═══ Selection

X-Men: Days of Future Past

With a major caveat (under a spoiler tag) I think the recent two X-Men films are the best of the recent superhero films as they actually embrace what is possible with the superhero genre (being a kin to science fiction) than the Marvel/Disney films do. I would be happy just to see a film with James Macavoy and Michael Fassbinder discussing particle physics in a restaurant - they make their ostensibly two-dimensional characters pop off the screen, giving them an inner life which makes Professor X and Magneto more interesting than the comic book originals.

That being said: [Spoiler (click to open)]it's disturbing that a multi-ethnic X-Men team is representative of a future gone wrong - it would have been nice to see Bishop/Warpath/Blink at the end of the film but, no, the proper timeline in the X-Men films appears to be all white.

══════

- Requirement
In the X-Men: Days of Future Past post, which two actors would the writer be happy to watch discussing particle physics in a restaurant?

═══ Supplied data

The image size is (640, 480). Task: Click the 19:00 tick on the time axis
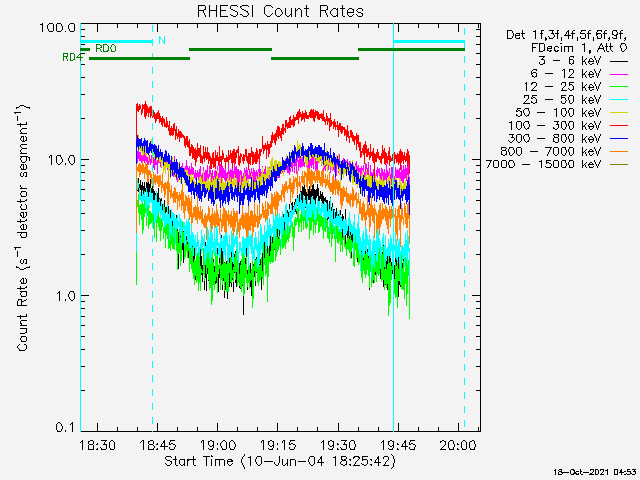[218, 443]
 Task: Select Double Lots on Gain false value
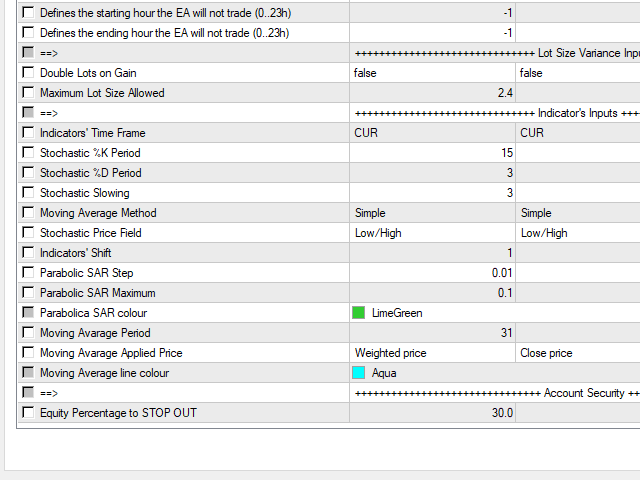point(432,73)
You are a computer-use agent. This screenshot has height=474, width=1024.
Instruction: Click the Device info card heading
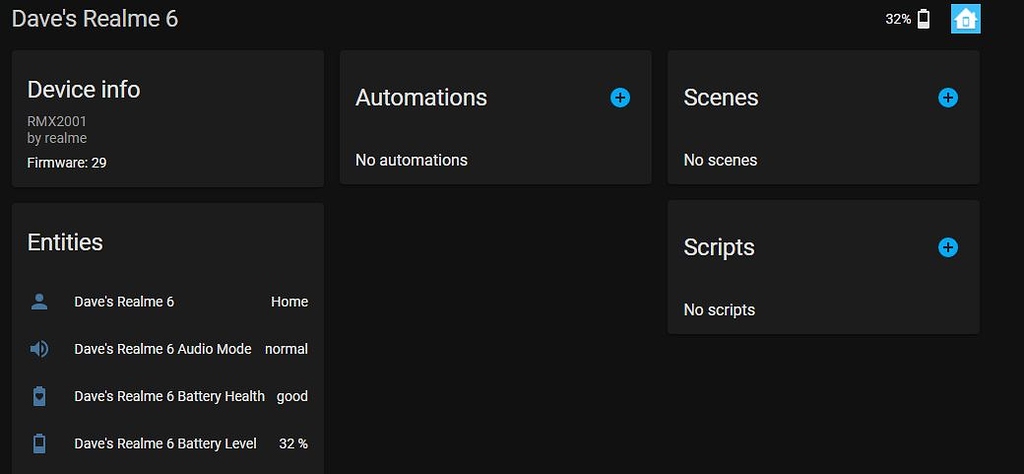(x=83, y=89)
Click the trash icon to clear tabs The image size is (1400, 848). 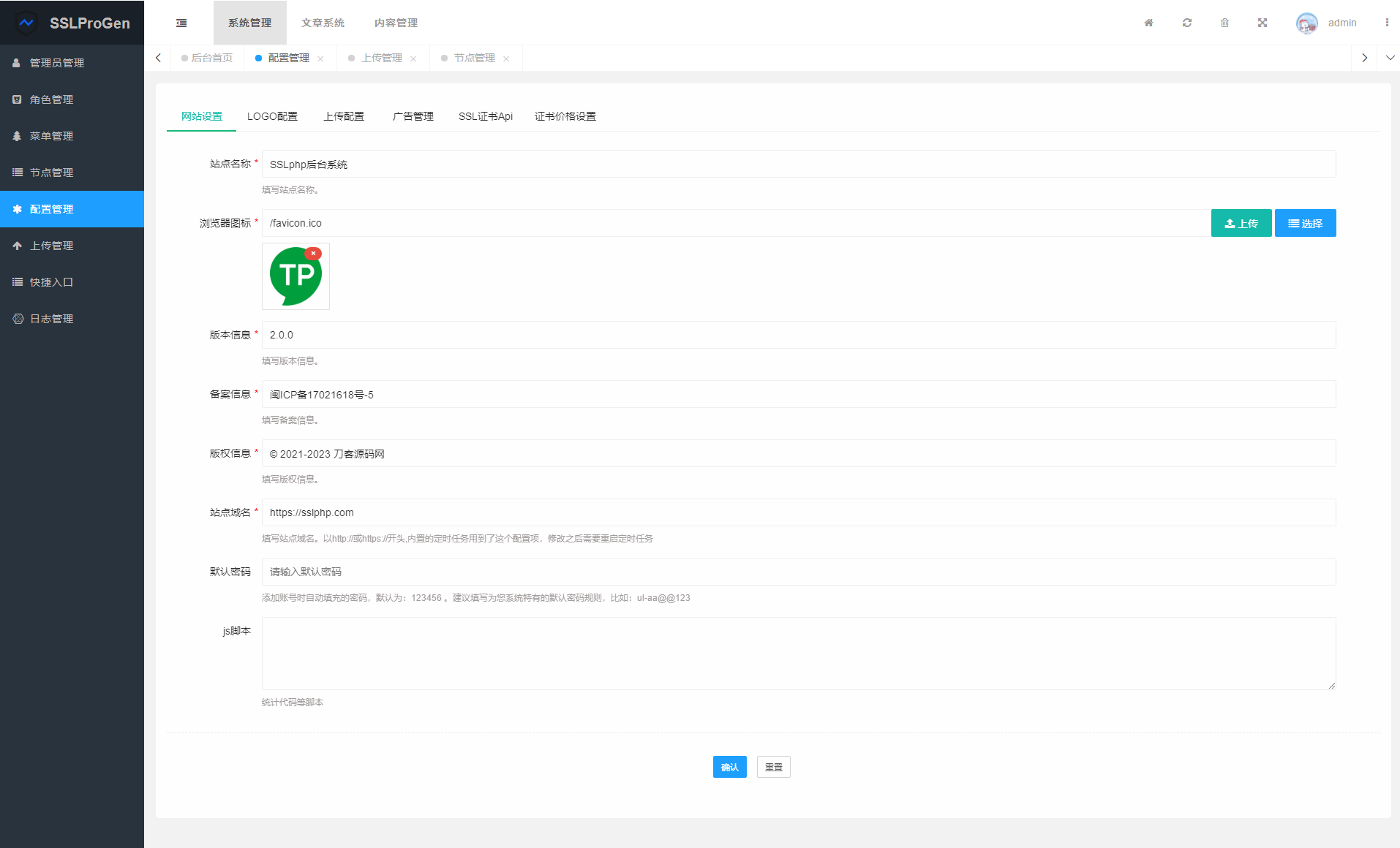pos(1225,23)
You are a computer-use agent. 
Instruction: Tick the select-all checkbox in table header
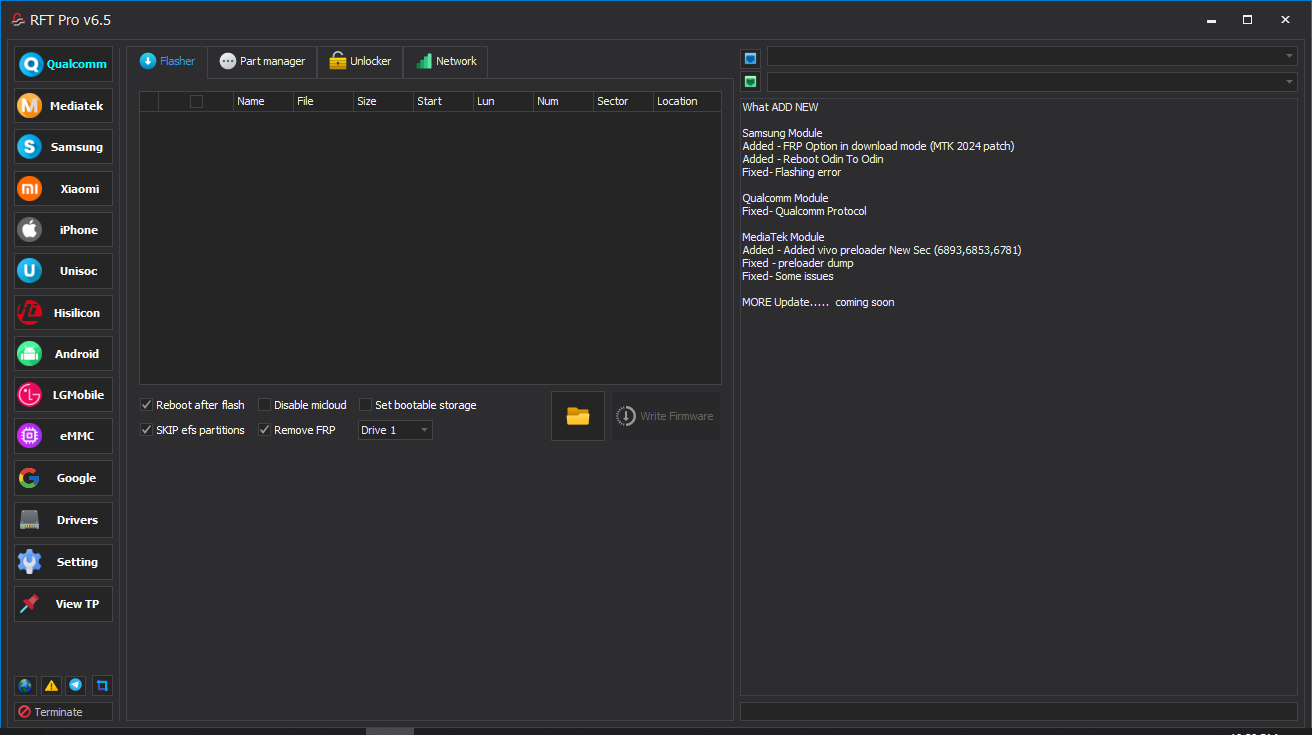[196, 101]
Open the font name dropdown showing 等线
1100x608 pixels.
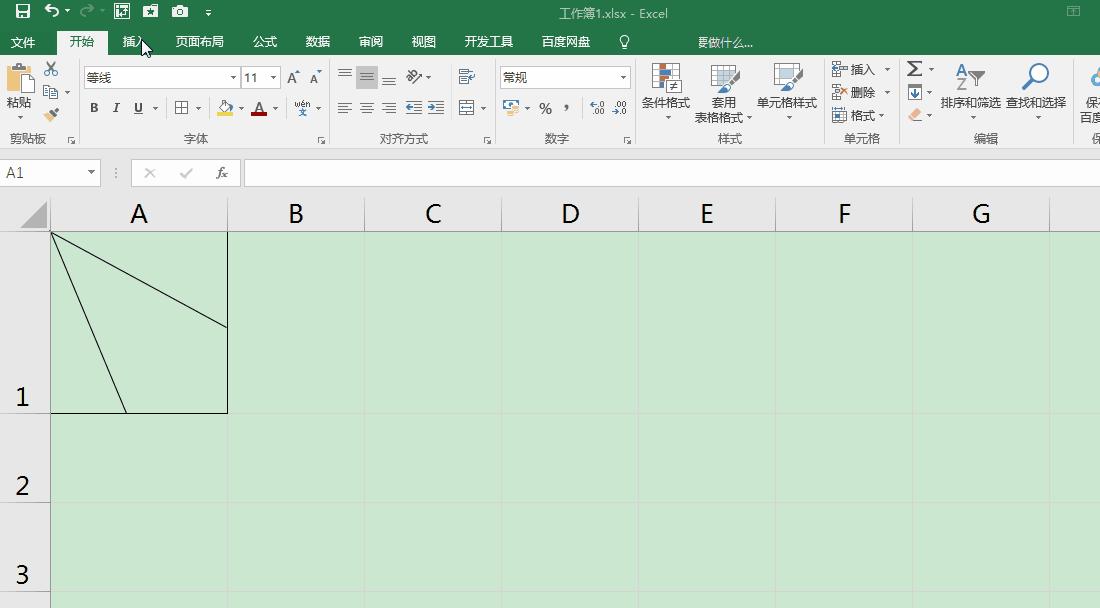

══════

- Response
James Macavoy and Michael Fassbinder.